The web has a memory — and we’ve saved 1 trillion pages of it!

internetarchive@mastodon.archive.org

The web has a memory — and we’ve saved 1 trillion pages of it! 🌐
Join the @internetarchive for The Web We’ve Built, a celebration of the people, stories & technology that preserve our digital world.

📅 Oct 22
🎟️ In Person in San Francisco & 🖥️ Virtual worldwide ⤵️
https://blog.archive.org/event/the-web-weve-built-celebrating-1-trillion-web-pages-archived/

#Wayback1T #Livestream

jay@mastodon.gamedev.place

@internetarchive I notice my websites are still being scraped by your bots even though I manually denied all bots in my domains' robots.txt files a year or two ago.
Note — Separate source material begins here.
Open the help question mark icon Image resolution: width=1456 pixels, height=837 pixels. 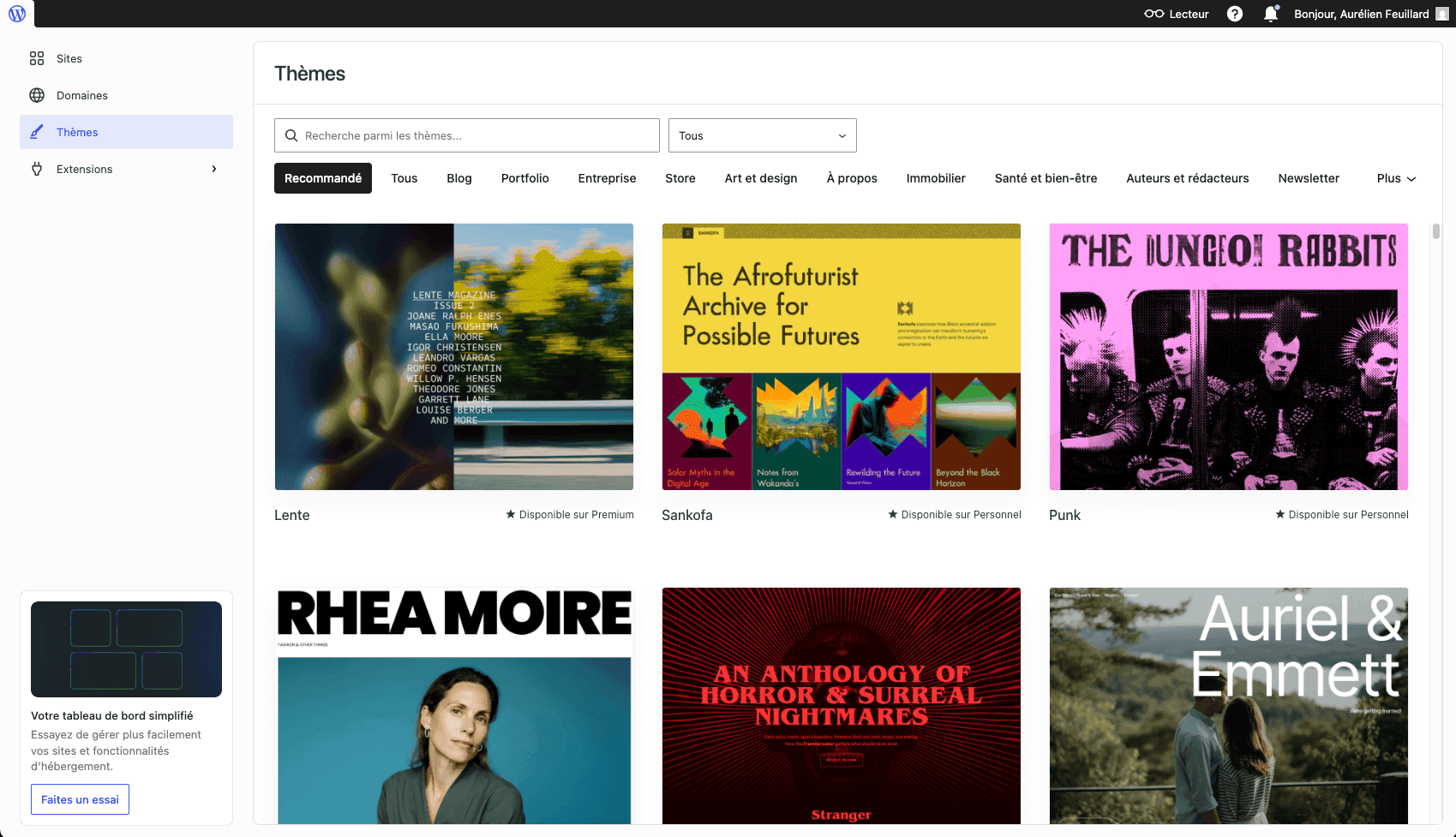click(1234, 14)
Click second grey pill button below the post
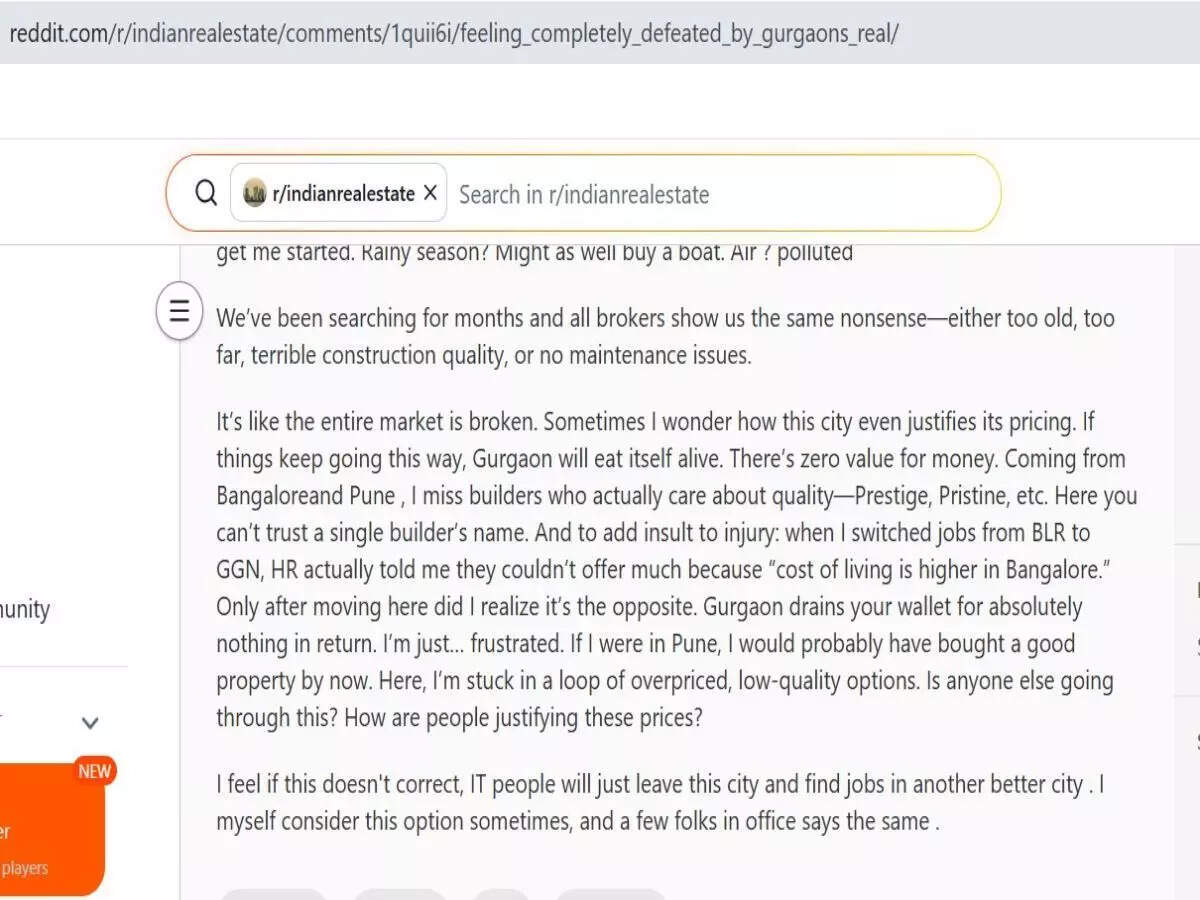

WayBackMachine was great before the age of modern AI, but not now. I don't want companies using your APIs to scrape my archived content to train their AI models. I thought I read if I denied bots in robots.txt, you'd automatically pull related website content from your archives... but my content remains on your servers.

evan@cosocial.ca

@jay @internetarchive that's not how robots.txt works. It only prevents new downloads. If you want to ask them to remove already archived data, check here: https://help.archive.org/help/how-do-i-request-to-remove-something-from-archive-org/

evan@cosocial.ca

@jay @internetarchive I don't know if Archive.org makes their archives available for AI training. There's a good how-to from WIRED on how to opt out.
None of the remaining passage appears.